Lateness (100% for sure the first and most important one)
Entitlement
Over-familiarity
Clowns
Laziness
Complaining
Clearly many of these come from my family’s puritan roots. I was brought up to decry entitlement, laziness, and complaining. What one has doesn’t make one better than anyone else: this was a very strong lesson that I internalized into a profound truth. No single person has more inherent value than any other person. I could not believe this more strongly.
Everybody should pull their own weight and not whine about it. These beliefs are part of my family’s essential rubric, the power of which I am realizing now. Hard work and dedication are prized most of all, and there is a belief that most things can be solved if you try hard enough. This last part, I am learning, may not always be true.
Clowns are just creepy. Lateness and over familiarity, each in their own way, demonstrate disrespect for another.
What can you learn about what you dislike? As Danielle says, contrast can be a great teacher.
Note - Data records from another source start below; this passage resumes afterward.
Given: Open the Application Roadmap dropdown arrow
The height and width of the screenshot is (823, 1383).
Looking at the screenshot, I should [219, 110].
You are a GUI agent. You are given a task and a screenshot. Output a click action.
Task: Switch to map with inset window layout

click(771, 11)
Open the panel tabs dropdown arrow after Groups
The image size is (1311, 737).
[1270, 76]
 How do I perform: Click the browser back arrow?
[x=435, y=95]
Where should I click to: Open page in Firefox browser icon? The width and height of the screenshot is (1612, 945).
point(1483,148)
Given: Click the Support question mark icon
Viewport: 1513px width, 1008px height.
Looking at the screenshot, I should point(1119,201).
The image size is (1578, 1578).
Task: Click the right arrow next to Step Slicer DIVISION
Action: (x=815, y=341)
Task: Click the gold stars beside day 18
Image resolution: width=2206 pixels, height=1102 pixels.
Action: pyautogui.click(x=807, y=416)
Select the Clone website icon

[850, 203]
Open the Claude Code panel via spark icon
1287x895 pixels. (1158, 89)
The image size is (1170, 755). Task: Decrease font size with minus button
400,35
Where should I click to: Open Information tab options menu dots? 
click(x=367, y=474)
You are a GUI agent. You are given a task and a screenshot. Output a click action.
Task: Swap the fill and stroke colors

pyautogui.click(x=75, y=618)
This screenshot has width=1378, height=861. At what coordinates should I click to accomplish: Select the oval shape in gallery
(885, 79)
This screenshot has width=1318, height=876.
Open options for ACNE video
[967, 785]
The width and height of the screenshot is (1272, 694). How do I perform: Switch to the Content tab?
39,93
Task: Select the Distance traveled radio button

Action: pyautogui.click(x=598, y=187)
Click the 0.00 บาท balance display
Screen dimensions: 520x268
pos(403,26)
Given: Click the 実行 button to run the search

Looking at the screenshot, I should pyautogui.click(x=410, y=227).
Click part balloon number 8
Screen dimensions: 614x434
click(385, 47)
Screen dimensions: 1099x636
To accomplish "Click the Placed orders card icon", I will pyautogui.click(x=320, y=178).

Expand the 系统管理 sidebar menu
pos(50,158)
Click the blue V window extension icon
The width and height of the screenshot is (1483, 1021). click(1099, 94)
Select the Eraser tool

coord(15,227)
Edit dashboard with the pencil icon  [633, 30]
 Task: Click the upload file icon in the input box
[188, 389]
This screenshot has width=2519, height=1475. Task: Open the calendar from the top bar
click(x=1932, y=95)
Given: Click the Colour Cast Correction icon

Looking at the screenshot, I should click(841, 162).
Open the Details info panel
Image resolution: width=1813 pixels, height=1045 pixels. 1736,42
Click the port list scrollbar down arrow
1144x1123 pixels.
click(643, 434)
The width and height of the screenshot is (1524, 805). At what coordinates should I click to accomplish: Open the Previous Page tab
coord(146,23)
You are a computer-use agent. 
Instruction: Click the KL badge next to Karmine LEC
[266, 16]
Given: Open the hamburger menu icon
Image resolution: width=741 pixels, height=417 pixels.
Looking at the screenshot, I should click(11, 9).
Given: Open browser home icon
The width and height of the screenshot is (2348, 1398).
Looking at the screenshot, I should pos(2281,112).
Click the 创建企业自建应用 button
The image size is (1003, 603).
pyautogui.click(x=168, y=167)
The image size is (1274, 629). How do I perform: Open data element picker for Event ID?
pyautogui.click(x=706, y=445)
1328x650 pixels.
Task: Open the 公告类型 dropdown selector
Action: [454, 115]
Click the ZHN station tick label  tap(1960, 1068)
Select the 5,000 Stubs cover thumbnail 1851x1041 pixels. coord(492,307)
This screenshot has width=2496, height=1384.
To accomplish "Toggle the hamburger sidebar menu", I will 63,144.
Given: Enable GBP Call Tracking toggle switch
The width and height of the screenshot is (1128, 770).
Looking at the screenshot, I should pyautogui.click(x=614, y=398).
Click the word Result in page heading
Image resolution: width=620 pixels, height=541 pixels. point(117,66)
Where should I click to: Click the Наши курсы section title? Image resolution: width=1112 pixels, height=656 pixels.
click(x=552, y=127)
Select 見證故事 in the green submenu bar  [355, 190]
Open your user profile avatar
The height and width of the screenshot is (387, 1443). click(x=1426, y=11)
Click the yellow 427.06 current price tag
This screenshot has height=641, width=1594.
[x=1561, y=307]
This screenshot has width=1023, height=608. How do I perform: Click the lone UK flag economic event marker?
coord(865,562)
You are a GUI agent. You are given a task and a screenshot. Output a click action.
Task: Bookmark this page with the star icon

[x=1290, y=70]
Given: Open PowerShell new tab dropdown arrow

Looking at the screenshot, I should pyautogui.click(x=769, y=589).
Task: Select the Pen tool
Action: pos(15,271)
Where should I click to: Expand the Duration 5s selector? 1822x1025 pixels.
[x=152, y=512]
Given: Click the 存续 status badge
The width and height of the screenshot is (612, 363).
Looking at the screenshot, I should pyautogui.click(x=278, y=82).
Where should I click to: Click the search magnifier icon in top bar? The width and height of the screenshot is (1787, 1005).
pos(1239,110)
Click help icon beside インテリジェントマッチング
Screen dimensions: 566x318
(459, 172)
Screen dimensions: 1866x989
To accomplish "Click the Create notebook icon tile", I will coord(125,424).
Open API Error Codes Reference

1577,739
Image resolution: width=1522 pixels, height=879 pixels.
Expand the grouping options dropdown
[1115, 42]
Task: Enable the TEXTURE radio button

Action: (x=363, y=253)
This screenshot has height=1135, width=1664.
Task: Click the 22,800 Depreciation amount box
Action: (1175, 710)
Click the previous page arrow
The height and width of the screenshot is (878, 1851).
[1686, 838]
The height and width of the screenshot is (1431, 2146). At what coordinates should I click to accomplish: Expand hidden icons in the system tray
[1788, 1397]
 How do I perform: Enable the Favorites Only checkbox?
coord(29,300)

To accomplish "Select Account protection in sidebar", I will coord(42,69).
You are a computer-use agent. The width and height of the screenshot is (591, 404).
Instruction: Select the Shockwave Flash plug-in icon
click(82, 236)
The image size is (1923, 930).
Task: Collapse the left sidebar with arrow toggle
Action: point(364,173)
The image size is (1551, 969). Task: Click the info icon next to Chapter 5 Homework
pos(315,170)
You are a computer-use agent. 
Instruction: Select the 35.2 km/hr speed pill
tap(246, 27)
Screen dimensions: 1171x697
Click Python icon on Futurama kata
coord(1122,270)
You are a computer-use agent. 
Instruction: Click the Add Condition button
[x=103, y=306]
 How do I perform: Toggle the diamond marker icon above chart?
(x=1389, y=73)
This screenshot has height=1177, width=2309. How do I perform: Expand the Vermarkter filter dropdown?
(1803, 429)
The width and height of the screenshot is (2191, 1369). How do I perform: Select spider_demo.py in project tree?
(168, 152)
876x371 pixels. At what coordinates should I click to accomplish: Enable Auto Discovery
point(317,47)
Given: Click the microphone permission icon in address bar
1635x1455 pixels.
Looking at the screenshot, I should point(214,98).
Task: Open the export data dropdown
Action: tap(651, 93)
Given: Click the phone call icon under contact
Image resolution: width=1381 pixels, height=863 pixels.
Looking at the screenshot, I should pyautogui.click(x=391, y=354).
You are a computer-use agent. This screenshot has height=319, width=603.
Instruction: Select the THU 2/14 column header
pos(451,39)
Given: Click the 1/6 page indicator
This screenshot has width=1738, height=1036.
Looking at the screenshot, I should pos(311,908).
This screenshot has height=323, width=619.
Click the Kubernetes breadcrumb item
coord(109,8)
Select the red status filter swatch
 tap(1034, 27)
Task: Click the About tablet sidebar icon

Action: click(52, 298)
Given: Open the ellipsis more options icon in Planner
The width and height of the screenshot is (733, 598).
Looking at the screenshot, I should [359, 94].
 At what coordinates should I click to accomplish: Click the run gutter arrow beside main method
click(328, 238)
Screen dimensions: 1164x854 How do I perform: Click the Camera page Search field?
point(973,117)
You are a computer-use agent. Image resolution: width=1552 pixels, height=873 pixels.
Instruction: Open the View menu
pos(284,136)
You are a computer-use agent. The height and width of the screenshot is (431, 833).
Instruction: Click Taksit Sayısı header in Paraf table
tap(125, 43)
Hi Lindsay… you are so right about the family roots of our worst repulsions. I have the twinned treat of having similar repulsions, then being repulsed by my own repulsions.
I followed a few of your threads and discovered you also hate typos (Goldman Sach's.) My apologies for the ones you will find in my blog; as Bill pointed out, it's rife with them, in part because I read my own prose too quickly.